FUW President Glyn Roberts said the Conservative manifesto said it would guarantee the current annual budget to farmers in every year of the next parliament which he said had secured the votes of many farmers.

 

Mr Roberts said: “The decision to slash the budget is therefore a complete betrayal of the farmers who have kept producing food and feeding the nation throughout the coronavirus pandemic, and adds to the extreme anger already felt following the UK government’s decision to oppose a legislative ’red line’ in the Agriculture Bill that would have prevented the importation of low quality food in future trade deals."

 

Direct Payments make up around 80 per cent of average Welsh farm incomes.

 

“The significant impacts such a cut in funding will have on Welsh farms, agricultural businesses and rural communities are clear, and these will come at a time when the industry is already anticipating major problems due to non-tariff barriers, unfair competition from sub-standard imports and the possibility of massive EU tariff barriers in the event of a ’no-deal Brexit’,” he added.

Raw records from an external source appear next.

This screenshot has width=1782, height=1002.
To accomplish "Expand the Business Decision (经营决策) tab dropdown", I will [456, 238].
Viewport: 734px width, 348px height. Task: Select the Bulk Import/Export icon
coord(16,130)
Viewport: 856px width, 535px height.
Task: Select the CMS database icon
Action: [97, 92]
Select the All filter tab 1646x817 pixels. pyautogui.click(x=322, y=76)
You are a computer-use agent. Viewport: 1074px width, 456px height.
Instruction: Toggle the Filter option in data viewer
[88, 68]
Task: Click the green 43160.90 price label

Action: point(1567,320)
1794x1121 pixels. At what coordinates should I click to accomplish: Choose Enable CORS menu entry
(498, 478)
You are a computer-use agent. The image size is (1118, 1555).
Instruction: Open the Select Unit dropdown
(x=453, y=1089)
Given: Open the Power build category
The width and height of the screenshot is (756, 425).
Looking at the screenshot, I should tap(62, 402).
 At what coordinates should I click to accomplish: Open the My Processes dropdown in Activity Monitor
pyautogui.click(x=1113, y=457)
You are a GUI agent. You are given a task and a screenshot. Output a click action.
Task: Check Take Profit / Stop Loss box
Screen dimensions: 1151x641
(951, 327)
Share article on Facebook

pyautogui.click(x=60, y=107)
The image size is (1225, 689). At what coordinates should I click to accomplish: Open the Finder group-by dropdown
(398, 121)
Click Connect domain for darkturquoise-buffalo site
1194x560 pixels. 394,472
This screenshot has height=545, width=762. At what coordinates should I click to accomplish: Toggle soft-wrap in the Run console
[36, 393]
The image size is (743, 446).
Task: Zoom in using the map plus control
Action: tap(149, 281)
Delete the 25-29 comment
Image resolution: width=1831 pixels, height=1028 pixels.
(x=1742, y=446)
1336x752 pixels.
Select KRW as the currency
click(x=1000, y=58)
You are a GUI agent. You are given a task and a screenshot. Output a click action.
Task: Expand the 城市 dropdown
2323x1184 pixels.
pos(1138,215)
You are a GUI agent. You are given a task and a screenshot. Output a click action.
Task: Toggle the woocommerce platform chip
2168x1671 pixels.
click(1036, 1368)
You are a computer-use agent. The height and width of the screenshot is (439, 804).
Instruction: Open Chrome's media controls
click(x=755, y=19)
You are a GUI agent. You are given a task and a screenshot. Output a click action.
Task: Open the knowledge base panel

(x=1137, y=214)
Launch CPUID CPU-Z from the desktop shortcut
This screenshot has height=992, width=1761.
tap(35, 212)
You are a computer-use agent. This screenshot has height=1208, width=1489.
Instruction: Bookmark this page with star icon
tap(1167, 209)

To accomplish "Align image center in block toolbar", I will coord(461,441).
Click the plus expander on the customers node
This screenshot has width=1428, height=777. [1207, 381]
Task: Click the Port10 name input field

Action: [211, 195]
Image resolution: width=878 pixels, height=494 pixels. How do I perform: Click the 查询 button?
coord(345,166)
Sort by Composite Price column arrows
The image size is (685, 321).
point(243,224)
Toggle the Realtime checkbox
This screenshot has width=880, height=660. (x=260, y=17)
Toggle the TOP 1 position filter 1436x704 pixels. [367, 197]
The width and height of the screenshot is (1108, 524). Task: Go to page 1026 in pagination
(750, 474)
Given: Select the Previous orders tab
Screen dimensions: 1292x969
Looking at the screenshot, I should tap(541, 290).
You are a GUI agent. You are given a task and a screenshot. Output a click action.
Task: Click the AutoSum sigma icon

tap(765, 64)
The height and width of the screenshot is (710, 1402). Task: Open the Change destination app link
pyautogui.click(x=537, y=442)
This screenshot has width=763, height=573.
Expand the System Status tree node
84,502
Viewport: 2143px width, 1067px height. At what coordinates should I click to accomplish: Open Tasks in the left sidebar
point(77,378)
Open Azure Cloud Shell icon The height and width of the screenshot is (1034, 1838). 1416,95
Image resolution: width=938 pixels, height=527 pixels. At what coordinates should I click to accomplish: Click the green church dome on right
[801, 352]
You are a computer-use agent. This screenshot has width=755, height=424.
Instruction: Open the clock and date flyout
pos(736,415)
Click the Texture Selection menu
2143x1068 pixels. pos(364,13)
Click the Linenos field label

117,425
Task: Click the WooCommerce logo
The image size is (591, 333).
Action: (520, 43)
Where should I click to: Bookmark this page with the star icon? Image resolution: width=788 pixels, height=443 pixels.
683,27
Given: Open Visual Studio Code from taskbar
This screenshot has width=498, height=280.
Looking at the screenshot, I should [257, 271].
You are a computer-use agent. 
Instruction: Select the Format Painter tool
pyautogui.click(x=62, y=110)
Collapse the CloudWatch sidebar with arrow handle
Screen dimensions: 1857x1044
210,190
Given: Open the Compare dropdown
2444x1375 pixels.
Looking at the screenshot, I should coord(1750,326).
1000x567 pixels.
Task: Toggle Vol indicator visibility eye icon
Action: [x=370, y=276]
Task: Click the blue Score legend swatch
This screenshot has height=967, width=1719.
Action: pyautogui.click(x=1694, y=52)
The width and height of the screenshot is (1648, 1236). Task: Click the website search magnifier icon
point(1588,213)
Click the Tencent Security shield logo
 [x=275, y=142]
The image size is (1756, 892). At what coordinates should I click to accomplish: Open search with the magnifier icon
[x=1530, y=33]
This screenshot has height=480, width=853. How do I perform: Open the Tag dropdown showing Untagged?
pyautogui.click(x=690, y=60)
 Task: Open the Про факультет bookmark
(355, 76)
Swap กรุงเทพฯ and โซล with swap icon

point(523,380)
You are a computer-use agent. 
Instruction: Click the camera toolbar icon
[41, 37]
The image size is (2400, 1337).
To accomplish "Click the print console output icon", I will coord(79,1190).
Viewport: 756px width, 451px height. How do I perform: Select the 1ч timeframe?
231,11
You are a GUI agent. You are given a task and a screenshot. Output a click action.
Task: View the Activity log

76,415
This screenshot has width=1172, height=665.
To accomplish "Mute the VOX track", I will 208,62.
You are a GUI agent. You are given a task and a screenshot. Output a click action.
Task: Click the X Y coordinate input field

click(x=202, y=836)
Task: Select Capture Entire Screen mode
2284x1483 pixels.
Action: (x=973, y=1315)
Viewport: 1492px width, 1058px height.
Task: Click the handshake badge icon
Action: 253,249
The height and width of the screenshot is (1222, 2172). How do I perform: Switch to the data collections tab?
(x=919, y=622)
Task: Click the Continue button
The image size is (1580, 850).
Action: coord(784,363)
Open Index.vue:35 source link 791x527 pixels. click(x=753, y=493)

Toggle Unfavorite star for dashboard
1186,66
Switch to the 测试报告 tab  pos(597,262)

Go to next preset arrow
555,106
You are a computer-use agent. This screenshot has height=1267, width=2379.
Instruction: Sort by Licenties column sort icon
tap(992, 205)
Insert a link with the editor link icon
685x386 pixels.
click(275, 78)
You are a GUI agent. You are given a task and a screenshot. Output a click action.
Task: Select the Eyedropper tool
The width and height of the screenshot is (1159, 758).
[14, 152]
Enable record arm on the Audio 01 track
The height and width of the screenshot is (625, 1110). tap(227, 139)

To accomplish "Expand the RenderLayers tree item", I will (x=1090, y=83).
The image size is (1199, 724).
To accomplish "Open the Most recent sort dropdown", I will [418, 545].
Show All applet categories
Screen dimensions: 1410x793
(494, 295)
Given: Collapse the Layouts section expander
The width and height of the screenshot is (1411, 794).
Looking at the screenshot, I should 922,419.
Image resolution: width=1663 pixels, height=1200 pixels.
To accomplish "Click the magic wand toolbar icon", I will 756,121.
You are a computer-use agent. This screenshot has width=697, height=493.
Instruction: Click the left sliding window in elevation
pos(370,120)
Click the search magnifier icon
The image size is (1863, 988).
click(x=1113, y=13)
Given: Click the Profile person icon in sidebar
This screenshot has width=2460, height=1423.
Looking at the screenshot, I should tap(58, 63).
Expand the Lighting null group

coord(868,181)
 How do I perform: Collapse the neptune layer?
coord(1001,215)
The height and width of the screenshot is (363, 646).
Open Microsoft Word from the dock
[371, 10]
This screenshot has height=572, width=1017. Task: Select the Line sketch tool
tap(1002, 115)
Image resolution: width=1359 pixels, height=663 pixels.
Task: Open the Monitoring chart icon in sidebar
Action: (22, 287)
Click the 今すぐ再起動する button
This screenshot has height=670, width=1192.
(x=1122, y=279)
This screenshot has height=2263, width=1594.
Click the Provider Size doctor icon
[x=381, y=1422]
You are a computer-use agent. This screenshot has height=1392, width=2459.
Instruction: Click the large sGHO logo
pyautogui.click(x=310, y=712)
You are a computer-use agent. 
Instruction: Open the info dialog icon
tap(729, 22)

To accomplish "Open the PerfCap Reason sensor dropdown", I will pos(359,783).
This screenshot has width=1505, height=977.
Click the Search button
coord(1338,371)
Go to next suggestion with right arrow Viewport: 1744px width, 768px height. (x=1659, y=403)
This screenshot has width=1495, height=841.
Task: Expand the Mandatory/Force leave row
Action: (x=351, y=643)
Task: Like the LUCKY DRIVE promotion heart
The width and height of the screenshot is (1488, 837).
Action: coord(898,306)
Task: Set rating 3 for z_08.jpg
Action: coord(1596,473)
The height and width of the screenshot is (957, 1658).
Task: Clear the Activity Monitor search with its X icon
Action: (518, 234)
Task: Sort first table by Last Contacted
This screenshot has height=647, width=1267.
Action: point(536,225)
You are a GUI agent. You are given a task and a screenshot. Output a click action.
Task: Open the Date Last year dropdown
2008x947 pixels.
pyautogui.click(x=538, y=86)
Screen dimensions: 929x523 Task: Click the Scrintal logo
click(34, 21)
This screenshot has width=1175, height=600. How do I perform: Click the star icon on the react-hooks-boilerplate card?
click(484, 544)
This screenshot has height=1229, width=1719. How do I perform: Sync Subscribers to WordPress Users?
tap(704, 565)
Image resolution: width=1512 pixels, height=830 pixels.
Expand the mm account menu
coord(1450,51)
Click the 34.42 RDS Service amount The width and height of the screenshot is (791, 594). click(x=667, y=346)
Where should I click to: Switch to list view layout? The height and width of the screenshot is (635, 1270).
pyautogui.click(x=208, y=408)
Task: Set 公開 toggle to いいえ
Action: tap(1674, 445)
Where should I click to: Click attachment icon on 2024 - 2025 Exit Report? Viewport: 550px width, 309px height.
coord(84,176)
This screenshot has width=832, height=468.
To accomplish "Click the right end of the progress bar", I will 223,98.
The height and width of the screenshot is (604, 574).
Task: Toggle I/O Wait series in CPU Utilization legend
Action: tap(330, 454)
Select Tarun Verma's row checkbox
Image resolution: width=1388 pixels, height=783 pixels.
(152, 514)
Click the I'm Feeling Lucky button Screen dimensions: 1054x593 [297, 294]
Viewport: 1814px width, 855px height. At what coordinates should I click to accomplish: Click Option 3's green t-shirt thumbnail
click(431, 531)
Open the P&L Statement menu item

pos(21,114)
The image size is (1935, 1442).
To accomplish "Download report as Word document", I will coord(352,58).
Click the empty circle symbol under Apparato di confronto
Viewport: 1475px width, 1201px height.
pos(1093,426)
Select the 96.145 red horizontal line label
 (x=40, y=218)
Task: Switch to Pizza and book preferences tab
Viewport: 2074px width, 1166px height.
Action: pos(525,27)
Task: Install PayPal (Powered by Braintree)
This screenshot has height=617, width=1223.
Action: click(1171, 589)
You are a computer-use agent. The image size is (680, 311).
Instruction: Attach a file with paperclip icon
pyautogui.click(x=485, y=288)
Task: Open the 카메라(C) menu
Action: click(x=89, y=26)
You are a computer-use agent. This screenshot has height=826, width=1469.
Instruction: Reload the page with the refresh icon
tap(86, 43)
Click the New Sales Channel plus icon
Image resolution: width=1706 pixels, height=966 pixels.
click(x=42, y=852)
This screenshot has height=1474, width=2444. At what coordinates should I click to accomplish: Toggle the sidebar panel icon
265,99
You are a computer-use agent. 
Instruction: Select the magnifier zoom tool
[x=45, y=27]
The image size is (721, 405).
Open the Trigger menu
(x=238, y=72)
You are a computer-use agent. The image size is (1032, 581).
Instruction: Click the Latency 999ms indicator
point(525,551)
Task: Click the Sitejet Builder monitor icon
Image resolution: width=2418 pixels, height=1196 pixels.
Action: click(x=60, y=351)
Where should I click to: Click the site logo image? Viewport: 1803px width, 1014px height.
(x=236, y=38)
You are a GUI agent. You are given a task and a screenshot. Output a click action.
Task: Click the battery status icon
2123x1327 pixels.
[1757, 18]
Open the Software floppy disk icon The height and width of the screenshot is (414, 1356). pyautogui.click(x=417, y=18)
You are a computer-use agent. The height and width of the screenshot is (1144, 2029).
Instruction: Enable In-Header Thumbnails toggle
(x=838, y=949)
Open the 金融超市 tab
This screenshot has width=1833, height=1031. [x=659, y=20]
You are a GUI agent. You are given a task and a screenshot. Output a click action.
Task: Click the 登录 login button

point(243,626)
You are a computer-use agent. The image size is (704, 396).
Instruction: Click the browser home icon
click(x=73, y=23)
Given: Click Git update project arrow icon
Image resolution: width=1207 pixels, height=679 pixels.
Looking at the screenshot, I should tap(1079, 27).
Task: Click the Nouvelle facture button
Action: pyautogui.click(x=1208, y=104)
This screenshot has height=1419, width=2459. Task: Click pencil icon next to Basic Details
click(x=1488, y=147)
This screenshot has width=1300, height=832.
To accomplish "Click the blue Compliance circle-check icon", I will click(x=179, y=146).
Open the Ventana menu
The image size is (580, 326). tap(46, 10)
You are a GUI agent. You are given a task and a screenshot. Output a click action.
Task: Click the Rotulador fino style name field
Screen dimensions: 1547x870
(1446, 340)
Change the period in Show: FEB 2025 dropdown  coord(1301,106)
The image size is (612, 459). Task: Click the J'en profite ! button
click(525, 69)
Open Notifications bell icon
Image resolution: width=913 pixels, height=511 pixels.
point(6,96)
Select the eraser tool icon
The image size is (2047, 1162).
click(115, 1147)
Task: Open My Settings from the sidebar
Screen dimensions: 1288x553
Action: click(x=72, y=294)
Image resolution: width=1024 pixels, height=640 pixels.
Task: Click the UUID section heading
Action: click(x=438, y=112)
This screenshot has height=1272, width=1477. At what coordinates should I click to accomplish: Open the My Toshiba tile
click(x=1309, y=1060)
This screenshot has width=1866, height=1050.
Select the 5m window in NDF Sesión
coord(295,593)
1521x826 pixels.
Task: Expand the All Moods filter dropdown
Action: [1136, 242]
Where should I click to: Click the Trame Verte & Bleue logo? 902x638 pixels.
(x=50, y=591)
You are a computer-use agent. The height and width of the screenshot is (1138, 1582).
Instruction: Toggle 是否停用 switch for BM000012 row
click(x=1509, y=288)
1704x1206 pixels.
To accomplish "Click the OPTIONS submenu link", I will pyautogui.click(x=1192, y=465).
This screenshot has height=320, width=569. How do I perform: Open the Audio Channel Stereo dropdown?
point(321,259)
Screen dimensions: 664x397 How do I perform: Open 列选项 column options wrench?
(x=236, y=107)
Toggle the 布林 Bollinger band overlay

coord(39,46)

NFU Cymru said the funding shortfall was a ‘bitter blow at a critical and extremely uncertain time’.

 

NFU Cymru President John Davies said they had consistently been told funding would be maintained and protected.

 

“Now we appear to be in a position where Welsh agriculture looks like it will lose £95million of funding that it can ill afford to lose at any time, never mind with widescale and unprecedented changes and uncertainty lying ahead for the sector,” he said,

 

He added it put the ‘unparalleled contribution’ Welsh farming makes to Welsh society at risk.

 

“The prospect of such a funding cut is a severe blow to the industry’s future ambitions.

 

“Regardless of the eventual outcome, Welsh Government must now make a clear commitment that the £242 million announced in today’s Spending Review must be fully committed to the 2021 Basic Payment Scheme in Wales,” he added.

 

“In addition, we fully expect Welsh Government to spend in full the EU 2014-2020 Rural Development Programme before the end of the 2023 cut-off for drawing down funds.”

 

He added they were seeking urgent clarification on how the funding shortfall would be resolved.

 

“If our fears around future funding are realised, I am afraid it will be bleak news for everyone associated with Welsh agriculture and is clearly not consistent with the government’s levelling up agenda. It is simply not acceptable that Welsh farmers will be the ones left to suffer.”

 

Rural economy

 

Mark Bridgeman, CLA president, said: “We understand the Chancellor continues to firefight the economic fallout of Covid-19. But this Spending Review did little to show the Government’s mantra of ‘building back better’ will apply to the rural economy.

 

“Rural productivity is 16 per cent less productive than the national average. If Government takes steps to close that productivity gap, then £43bn will be unlocked into the economy, creating jobs and strengthening communities. This week’s spending review will do nothing to boost economic growth in the countryside.

 

“The truth is that for the rural economy to achieve its vast potential, Government will need to do a great deal more.

 

"We need to see Ministers from the Treasury, DEFRA, the Ministry of Housing, Communities and Local Government and other key departments to work together, and with the industry, to identify and deliver new policies specifically designed to create jobs and grow businesses in the countryside.”